Waiting for Something a Whole Lot Better

There is a very popular idea that we should "live life to its fullest". Though I practised this in a very tame form for awhile, I was never really into it. I watched friends try to do it and was amazed to see how shallow their experiences were, and how little they satisfied them.

One of my friends was almost illegally handsome. Women nearly fainted when they met him. One day he introduced me to his girlfriend. She was shy and hid in his shadow. She had with her a portfolio of sketches, cartoons really. Reluctantly, she showed them to me. I was taken by a set that illustrated figures contemplating their navels.
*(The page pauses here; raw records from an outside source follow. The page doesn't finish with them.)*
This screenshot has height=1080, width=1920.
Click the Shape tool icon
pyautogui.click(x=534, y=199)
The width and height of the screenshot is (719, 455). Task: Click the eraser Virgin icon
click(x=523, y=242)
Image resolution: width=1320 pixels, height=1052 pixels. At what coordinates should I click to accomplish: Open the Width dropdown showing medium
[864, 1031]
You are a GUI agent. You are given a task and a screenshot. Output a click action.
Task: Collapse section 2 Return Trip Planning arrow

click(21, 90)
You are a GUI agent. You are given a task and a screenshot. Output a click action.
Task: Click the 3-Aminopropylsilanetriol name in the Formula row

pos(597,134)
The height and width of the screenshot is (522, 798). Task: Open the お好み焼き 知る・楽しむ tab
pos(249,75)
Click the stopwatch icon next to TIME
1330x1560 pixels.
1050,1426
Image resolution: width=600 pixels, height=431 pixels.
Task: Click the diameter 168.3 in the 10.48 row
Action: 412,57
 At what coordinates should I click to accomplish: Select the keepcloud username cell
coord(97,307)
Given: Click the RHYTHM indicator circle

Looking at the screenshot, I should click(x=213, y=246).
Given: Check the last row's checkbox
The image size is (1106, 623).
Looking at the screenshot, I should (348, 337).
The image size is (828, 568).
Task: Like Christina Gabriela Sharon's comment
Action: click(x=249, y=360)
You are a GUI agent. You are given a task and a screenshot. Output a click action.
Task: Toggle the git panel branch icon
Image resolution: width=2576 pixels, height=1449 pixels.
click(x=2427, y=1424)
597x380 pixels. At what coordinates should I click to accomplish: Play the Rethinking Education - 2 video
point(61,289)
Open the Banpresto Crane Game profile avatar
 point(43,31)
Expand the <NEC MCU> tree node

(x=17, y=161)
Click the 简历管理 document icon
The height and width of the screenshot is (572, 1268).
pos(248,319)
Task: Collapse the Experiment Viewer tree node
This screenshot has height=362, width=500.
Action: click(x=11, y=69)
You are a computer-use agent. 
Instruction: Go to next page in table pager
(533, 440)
One was of a perplexed individual with about six navels. It said "confused". I cracked up at that one and told her, "That's me!" She basked in the attention.

A little later, when I was away, I found that she had come to my place alone to see me. My friend, who later married her, would have been upset. I wondered, why would the girlfriend of such an impressive man come to see me? Later, I think I figured it out. I had noticed her and her work, and we had laughed together. The focus had been on her.

My friend who believed in a thrill a minute, traveled the world, rode the fastest motorcycles in the world (Vincent Black Shadows and Lightnings), made delayed parachute drops, and sky dived, and became an airline pilot, was as shallow as a birdbath. He was a sensualist and atheist. He needed the thrills to feel alive and had zero hope for life after death. He regarded my faith as an aberration, something I would "get over".

While dating his wife to be, he found she had a former husband who stalked her. My friend began carrying a derringer, and a bullet slide on his belt. He jumped if anyone touched him from behind. Not too long after they married, his neglected wife divorced him. He is dead now--by my standards, never having lived. Without a belief in God, and no hope for the future, his life was meaningless.

I learned to become satisfied with my belief in what comes after death, or the rapture. The good things lie ahead.